**TASK PROMPT**
Rename "Instruction" to "Command" throughout the items below, leaving everything else unchanged.

— Start ROWS —

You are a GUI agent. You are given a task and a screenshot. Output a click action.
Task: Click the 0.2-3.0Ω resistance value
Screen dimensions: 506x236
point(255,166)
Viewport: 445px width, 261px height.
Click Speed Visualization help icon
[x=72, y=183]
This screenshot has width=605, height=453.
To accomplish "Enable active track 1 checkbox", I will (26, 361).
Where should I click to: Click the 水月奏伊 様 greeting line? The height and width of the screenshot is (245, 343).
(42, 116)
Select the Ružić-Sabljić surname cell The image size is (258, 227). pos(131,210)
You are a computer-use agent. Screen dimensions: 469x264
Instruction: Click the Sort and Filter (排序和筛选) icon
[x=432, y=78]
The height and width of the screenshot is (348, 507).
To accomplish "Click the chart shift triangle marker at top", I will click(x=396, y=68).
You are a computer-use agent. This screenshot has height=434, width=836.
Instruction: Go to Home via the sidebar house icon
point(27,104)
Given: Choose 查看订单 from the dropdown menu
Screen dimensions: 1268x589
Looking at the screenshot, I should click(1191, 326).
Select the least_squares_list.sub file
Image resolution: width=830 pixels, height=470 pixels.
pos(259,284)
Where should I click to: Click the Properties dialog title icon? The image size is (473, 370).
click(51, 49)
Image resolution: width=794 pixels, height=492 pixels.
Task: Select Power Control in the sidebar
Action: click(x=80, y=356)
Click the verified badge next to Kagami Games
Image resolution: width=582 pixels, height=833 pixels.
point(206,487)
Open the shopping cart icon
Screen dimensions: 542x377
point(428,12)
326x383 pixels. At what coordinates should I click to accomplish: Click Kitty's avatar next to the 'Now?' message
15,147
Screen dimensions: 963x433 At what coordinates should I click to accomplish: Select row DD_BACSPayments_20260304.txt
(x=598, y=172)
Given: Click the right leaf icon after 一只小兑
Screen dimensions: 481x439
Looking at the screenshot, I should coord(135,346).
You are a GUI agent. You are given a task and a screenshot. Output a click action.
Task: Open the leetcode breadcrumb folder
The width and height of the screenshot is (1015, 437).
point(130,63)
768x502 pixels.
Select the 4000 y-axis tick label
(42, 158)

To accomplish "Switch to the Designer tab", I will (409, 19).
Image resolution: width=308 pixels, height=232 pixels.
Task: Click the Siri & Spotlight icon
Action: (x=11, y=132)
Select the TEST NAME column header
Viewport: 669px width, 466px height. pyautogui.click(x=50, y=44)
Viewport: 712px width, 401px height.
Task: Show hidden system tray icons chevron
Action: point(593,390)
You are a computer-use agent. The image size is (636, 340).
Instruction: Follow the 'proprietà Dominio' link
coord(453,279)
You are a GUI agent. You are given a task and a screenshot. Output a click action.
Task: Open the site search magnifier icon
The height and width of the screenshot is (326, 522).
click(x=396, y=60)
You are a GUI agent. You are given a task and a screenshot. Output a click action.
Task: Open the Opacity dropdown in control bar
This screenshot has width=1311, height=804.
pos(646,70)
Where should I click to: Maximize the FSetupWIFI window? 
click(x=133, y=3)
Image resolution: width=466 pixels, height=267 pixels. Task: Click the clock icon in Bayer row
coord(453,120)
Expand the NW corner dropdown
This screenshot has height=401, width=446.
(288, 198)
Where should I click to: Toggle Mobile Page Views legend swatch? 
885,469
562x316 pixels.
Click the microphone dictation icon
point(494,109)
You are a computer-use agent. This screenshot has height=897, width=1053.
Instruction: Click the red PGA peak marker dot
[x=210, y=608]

— End ROWS —

**RESULT FOR THIS EXERCISE**
You are a GUI agent. You are given a task and a screenshot. Output a click action.
Task: Click the 0.2-3.0Ω resistance value
Screen dimensions: 506x236
point(255,166)
Viewport: 445px width, 261px height.
Click Speed Visualization help icon
[x=72, y=183]
This screenshot has width=605, height=453.
To accomplish "Enable active track 1 checkbox", I will (26, 361).
Where should I click to: Click the 水月奏伊 様 greeting line? The height and width of the screenshot is (245, 343).
(42, 116)
Select the Ružić-Sabljić surname cell The image size is (258, 227). pos(131,210)
You are a computer-use agent. Screen dimensions: 469x264
Command: Click the Sort and Filter (排序和筛选) icon
[x=432, y=78]
The height and width of the screenshot is (348, 507).
To accomplish "Click the chart shift triangle marker at top", I will click(x=396, y=68).
You are a computer-use agent. This screenshot has height=434, width=836.
Command: Go to Home via the sidebar house icon
point(27,104)
Given: Choose 查看订单 from the dropdown menu
Screen dimensions: 1268x589
Looking at the screenshot, I should click(1191, 326).
Select the least_squares_list.sub file
Image resolution: width=830 pixels, height=470 pixels.
pos(259,284)
Where should I click to: Click the Properties dialog title icon? The image size is (473, 370).
click(51, 49)
Image resolution: width=794 pixels, height=492 pixels.
Task: Select Power Control in the sidebar
Action: click(x=80, y=356)
Click the verified badge next to Kagami Games
Image resolution: width=582 pixels, height=833 pixels.
point(206,487)
Open the shopping cart icon
Screen dimensions: 542x377
point(428,12)
326x383 pixels. At what coordinates should I click to accomplish: Click Kitty's avatar next to the 'Now?' message
15,147
Screen dimensions: 963x433 At what coordinates should I click to accomplish: Select row DD_BACSPayments_20260304.txt
(x=598, y=172)
Given: Click the right leaf icon after 一只小兑
Screen dimensions: 481x439
Looking at the screenshot, I should coord(135,346).
You are a GUI agent. You are given a task and a screenshot. Output a click action.
Task: Open the leetcode breadcrumb folder
The width and height of the screenshot is (1015, 437).
point(130,63)
768x502 pixels.
Select the 4000 y-axis tick label
(42, 158)

To accomplish "Switch to the Designer tab", I will (409, 19).
Image resolution: width=308 pixels, height=232 pixels.
Task: Click the Siri & Spotlight icon
Action: (x=11, y=132)
Select the TEST NAME column header
Viewport: 669px width, 466px height. pyautogui.click(x=50, y=44)
Viewport: 712px width, 401px height.
Task: Show hidden system tray icons chevron
Action: point(593,390)
You are a computer-use agent. The image size is (636, 340).
Command: Follow the 'proprietà Dominio' link
coord(453,279)
You are a GUI agent. You are given a task and a screenshot. Output a click action.
Task: Open the site search magnifier icon
The height and width of the screenshot is (326, 522).
click(x=396, y=60)
You are a GUI agent. You are given a task and a screenshot. Output a click action.
Task: Open the Opacity dropdown in control bar
This screenshot has width=1311, height=804.
pos(646,70)
Where should I click to: Maximize the FSetupWIFI window? 
click(x=133, y=3)
Image resolution: width=466 pixels, height=267 pixels. Task: Click the clock icon in Bayer row
coord(453,120)
Expand the NW corner dropdown
This screenshot has height=401, width=446.
(288, 198)
Where should I click to: Toggle Mobile Page Views legend swatch? 
885,469
562x316 pixels.
Click the microphone dictation icon
point(494,109)
You are a computer-use agent. This screenshot has height=897, width=1053.
Command: Click the red PGA peak marker dot
[x=210, y=608]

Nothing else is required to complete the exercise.